Collected data:
++++++

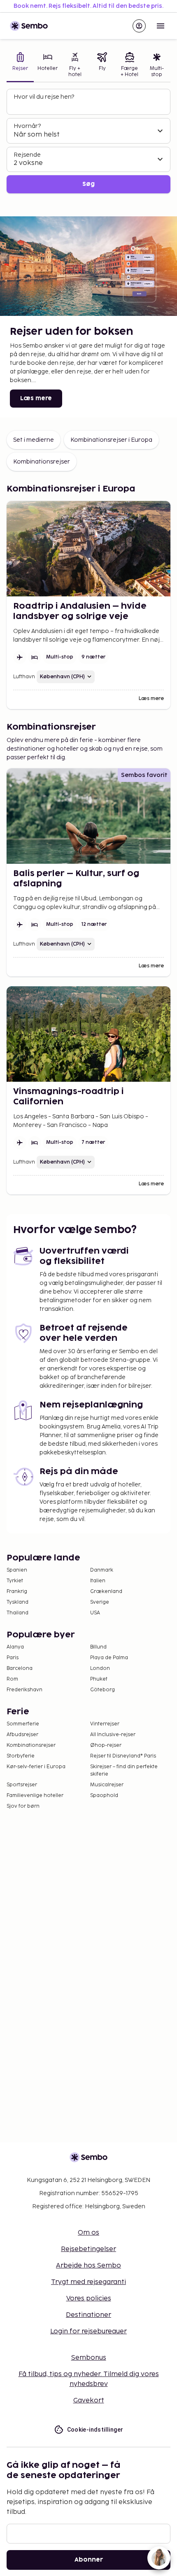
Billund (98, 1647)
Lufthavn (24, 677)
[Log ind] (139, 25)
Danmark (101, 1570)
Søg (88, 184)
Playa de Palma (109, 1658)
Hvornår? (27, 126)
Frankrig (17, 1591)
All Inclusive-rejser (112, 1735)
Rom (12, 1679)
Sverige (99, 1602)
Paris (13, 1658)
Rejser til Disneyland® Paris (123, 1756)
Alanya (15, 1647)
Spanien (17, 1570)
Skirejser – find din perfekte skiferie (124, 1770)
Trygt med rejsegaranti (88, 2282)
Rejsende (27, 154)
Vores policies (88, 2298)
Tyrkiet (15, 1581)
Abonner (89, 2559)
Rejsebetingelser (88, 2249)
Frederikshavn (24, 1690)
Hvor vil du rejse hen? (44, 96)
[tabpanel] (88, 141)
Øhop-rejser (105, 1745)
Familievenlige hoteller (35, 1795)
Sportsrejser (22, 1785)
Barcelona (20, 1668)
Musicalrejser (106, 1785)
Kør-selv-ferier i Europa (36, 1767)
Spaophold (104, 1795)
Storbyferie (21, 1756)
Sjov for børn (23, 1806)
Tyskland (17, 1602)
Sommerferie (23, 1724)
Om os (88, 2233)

++++++

Task prompt - Only the lines from the one with "Søg (88, 184)" through the last line above should be restated, word for word.

Answer to the exercise -
Søg (88, 184)
Playa de Palma (109, 1658)
Hvornår? (27, 126)
Frankrig (17, 1591)
All Inclusive-rejser (112, 1735)
Rom (12, 1679)
Sverige (99, 1602)
Paris (13, 1658)
Rejser til Disneyland® Paris (123, 1756)
Alanya (15, 1647)
Spanien (17, 1570)
Skirejser – find din perfekte skiferie (124, 1770)
Trygt med rejsegaranti (88, 2282)
Rejsende (27, 154)
Vores policies (88, 2298)
Tyrkiet (15, 1581)
Abonner (89, 2559)
Rejsebetingelser (88, 2249)
Frederikshavn (24, 1690)
Hvor vil du rejse hen? (44, 96)
[tabpanel] (88, 141)
Øhop-rejser (105, 1745)
Familievenlige hoteller (35, 1795)
Sportsrejser (22, 1785)
Barcelona (20, 1668)
Musicalrejser (106, 1785)
Kør-selv-ferier i Europa (36, 1767)
Spaophold (104, 1795)
Storbyferie (21, 1756)
Sjov for børn (23, 1806)
Tyskland (17, 1602)
Sommerferie (23, 1724)
Om os (88, 2233)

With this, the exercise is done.